I wonder what happens in your example if instead of returning a []Element you return a struct containing multiple Elements - I expect the function should only be run once

#

that would confirm there's something weird with the array resolution

calm lake
calm lake
# solemn sage I wonder what happens in your example if instead of returning a `[]Element` you ...

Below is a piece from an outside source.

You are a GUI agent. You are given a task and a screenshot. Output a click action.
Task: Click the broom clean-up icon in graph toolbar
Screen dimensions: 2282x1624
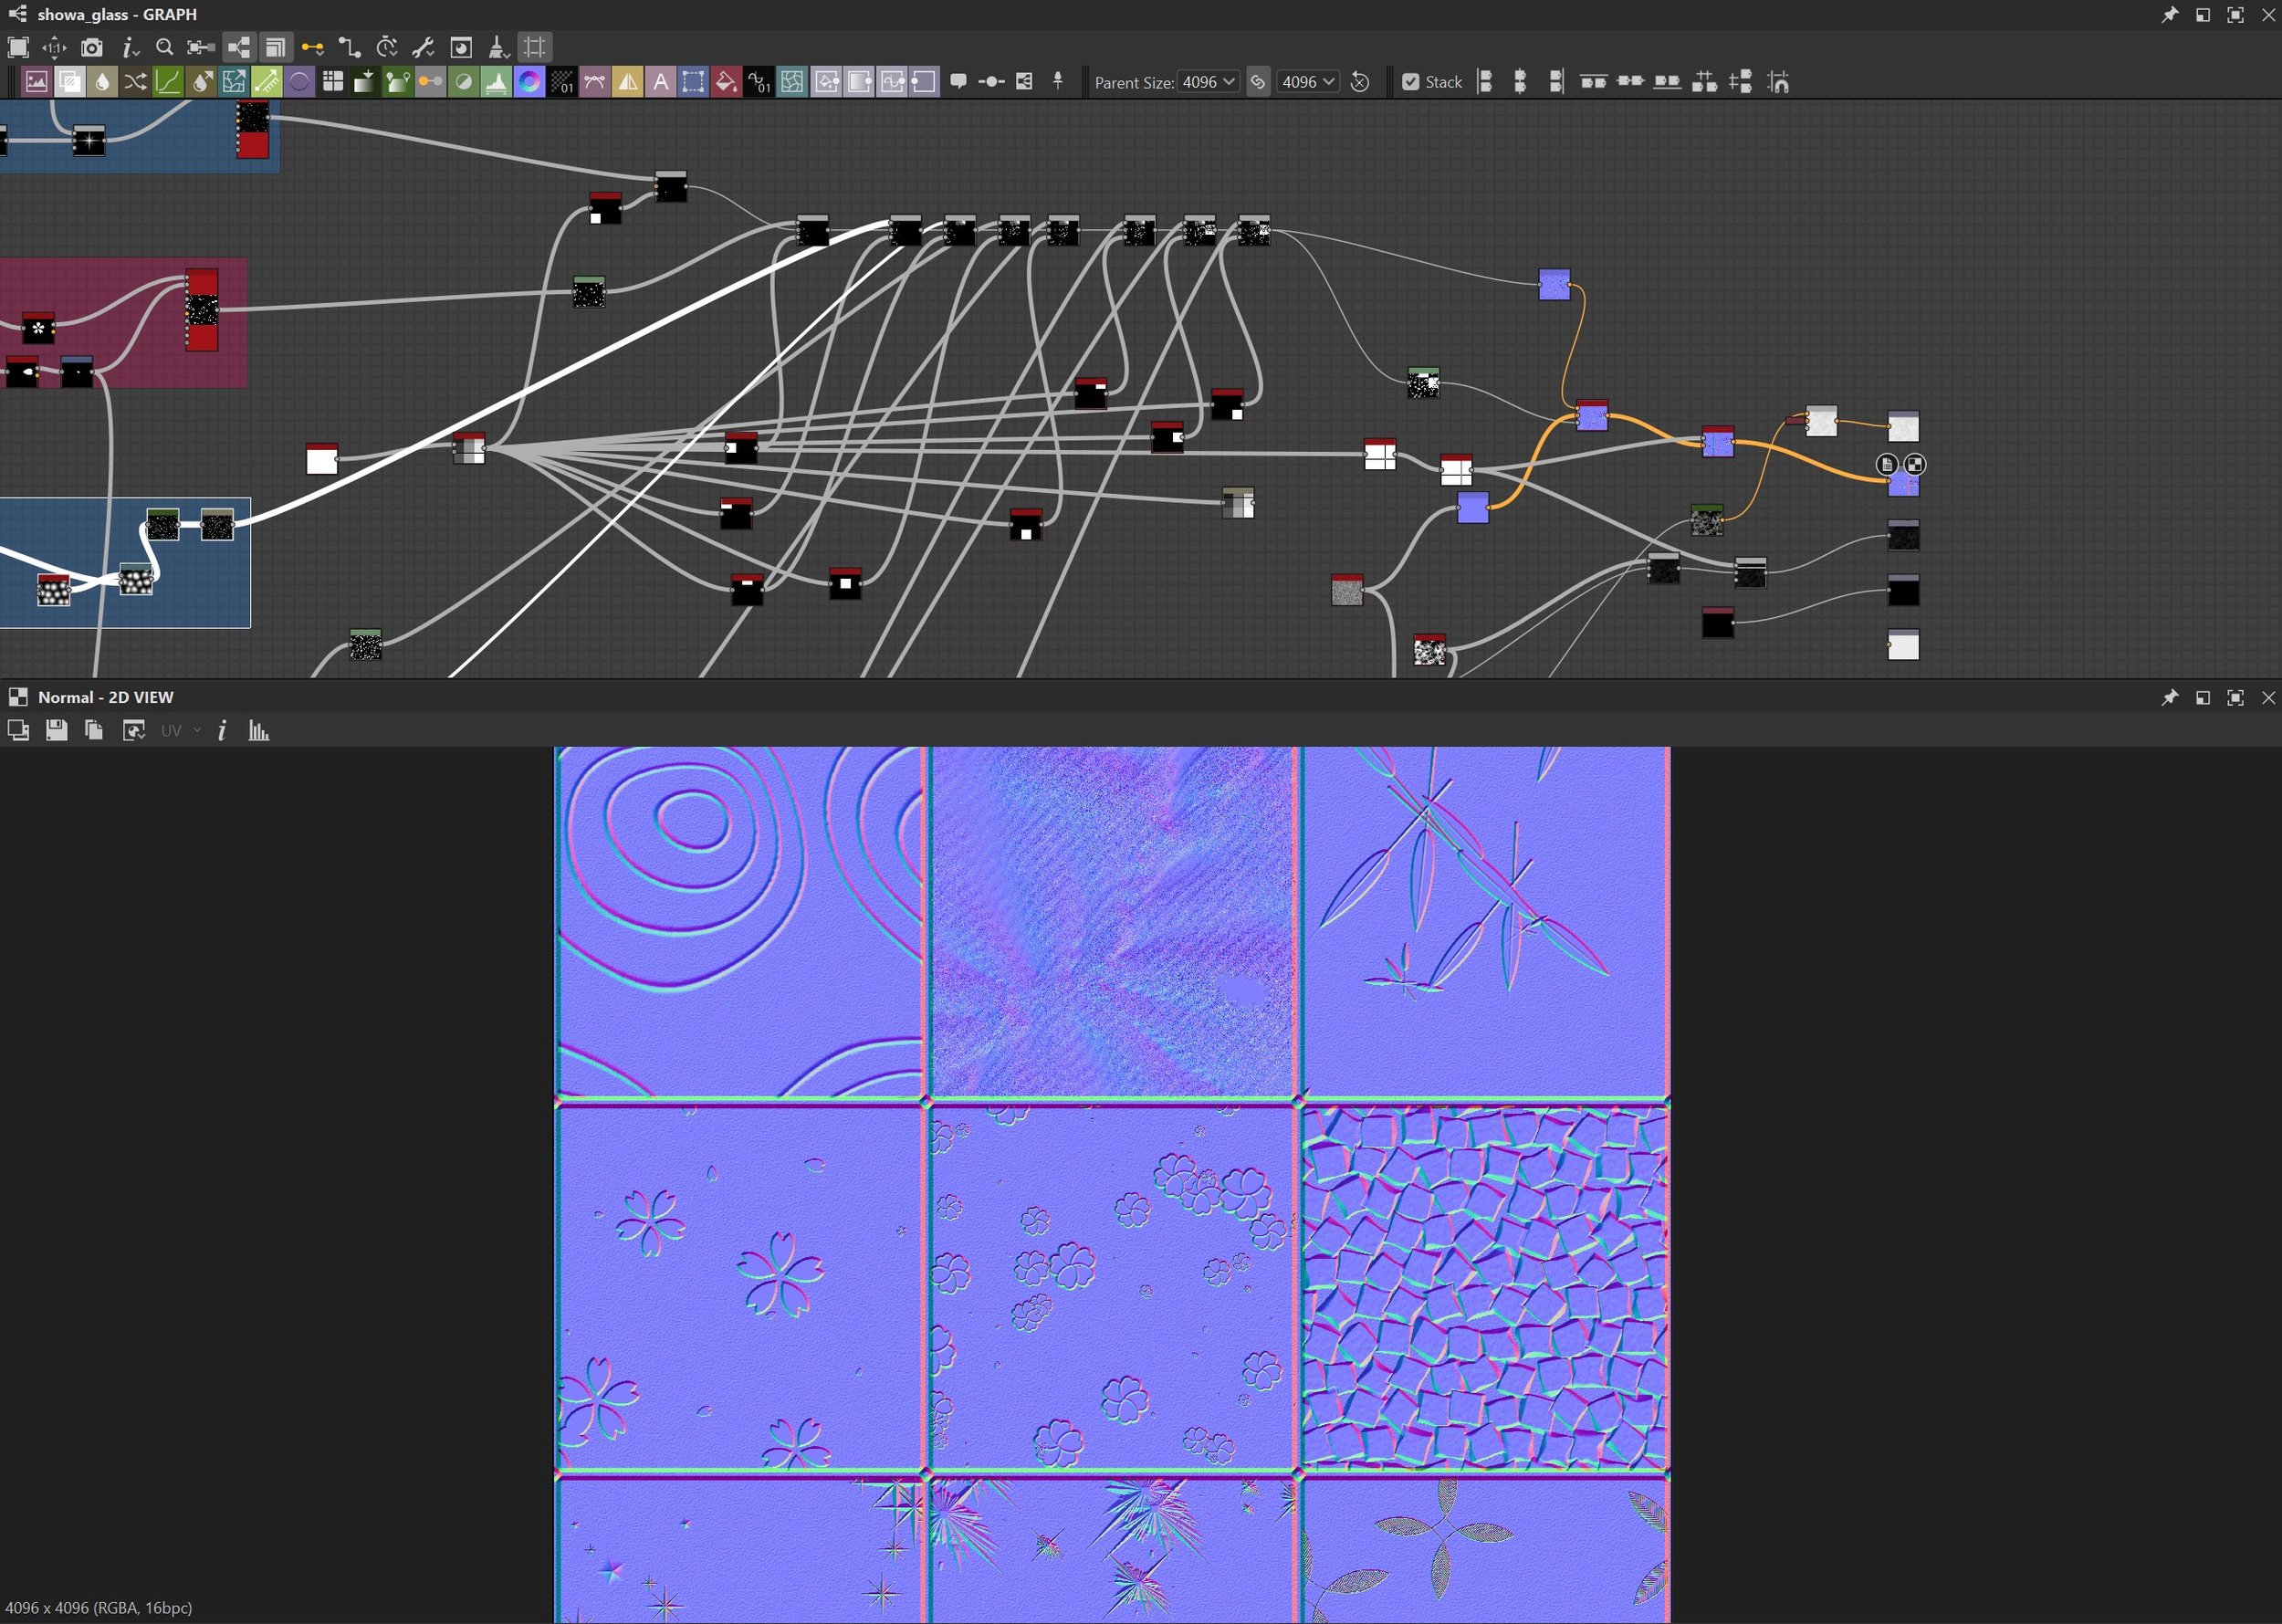pos(497,47)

Changed the generator function to return a struct with a list inside:

type ElemList struct {
    List []Element
}

func (m *Generator) Make2() ElemList {
    time.Sleep(5 * time.Second)
    t := time.Now().Format(time.DateTime)
    return ElemList{
        List: []Element{
            {A: "[1] " + t},
            {A: "[2] " + t},
            {A: "[3] " + t},
            {A: "[4] " + t},
        },
    }
}

and the consumer:

func (m *Consumer) Do2(ctx context.Context) (string, error) {
    list, err := dag.Generator().Make2().List(ctx)
    if err != nil {
        return "", err
    }

    out := ""
    for _, e := range list {
        s, err := e.A(ctx)
        if err != nil {
            return "", err
        }
        out += s + "\n"
    }

    return out, nil
}

Success! The list is cached correctly in this case.
So it seems like the issue is to do with returning lists directly

#

Should I open a bug report on your repo for this?

solemn sage
#

yes please!

#

thanks for the super detailed reproducer, i'll try digging into this tomorrow morning 😄

astral wasp
#

Thanks for the extra details @solemn sage, I didn't actually realize we had same-session function caching! But it makes sense actually.